8
votes

I am streaming data into a BigQuery table.

  • Delete the old table
  • Create a new table with same name and same schema
  • Stream data into new table

I had done this quite a few times before, it was working fine. But recently I started to see the above approach not working.

After streaming is done (no error reported), I query the table, sometimes it worked. Sometimes, I got empty table. (Same script, same data, run many times, the results are different. Sometimes works, sometime not.)

And to add to the mystery, when I streamed large amount data, it seemed working most of the times. But when I streamed small amount data, then it failed most of the times.

But if I just do

  • Create a new table
  • Stream data into the new table

It always works.

I tried this both in Google Apps Scrip and PHP Google Cloud Client Library for BigQuery. I had the same problems.

So I tried this in Google Apps Script

  • Delete the old table
  • Sleep 10 seconds, so the delete job should be done
  • Create a new table with same name and same schema
  • Sleep 10 seconds, so the create job should be done
  • Stream data into new table

It still gave me the same problems.

But there are no error reported or logged.

Additional Information:

I tried again.

If I wait until the stream buffer is empty, and then run the script. The results are always correct. The new data streamed into the new table successfully.

But if I run the script, right after previous running, then the results are empty. The data is not streamed into the new table.

So error seems happening when I "delete the old table and create the new table" when stream buffer is not empty.
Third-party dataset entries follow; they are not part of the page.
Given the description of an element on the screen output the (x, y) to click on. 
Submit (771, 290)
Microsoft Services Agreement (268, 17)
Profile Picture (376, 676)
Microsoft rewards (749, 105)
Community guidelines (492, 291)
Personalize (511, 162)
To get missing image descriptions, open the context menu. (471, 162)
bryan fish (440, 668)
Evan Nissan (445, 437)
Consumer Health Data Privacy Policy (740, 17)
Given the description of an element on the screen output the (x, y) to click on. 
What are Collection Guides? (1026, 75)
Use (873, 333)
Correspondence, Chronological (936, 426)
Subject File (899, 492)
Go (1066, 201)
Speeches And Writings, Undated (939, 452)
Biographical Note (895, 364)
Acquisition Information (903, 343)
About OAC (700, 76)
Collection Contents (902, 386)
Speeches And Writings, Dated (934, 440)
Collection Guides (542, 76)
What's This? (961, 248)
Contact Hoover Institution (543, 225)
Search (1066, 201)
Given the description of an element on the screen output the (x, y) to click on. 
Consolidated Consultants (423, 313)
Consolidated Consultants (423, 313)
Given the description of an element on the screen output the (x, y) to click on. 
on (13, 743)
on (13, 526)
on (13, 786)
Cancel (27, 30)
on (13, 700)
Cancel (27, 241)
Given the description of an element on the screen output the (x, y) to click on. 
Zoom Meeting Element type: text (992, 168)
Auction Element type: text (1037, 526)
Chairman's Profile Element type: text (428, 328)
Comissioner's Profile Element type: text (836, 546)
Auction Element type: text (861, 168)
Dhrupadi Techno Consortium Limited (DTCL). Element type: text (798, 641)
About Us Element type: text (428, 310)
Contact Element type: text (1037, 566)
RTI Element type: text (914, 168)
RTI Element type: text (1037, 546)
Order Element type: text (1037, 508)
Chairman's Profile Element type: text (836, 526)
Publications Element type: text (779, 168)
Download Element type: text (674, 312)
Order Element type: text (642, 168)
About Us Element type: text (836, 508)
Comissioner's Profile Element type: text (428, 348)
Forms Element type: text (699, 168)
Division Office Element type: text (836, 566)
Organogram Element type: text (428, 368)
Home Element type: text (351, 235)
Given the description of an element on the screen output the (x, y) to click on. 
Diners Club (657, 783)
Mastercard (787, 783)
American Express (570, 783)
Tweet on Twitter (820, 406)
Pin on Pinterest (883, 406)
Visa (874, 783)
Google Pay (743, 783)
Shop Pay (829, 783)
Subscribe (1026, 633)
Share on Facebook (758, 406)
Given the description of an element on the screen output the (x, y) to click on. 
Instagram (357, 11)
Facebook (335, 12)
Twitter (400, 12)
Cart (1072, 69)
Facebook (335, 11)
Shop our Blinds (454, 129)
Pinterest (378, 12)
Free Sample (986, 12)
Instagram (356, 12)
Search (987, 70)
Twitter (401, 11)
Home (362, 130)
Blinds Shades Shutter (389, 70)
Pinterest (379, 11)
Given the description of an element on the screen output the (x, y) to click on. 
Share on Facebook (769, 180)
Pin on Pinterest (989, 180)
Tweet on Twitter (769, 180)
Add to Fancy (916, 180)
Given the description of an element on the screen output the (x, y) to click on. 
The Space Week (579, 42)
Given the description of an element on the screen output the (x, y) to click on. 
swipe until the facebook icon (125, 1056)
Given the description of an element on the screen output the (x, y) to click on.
But according to the answer from this thread, BigQuery Stream and Delete while streaming buffer is not empty?,

the old table and new table (even they are with the same name and same schema), they are with two different "object id". They are actually two different tables. After I delete the old table, the old records in stream buffer would be dropped too. Stream buffer is empty or not, it should not affect my next steps, create a new table and stream new data to the new table.

On the other hand, if I try to "truncate old table", instead of "delete old table and create a new table", while there might still be data in stream buffer, then "DML statement cannot modify data still in stream buffer", so "truncate old table" would fail.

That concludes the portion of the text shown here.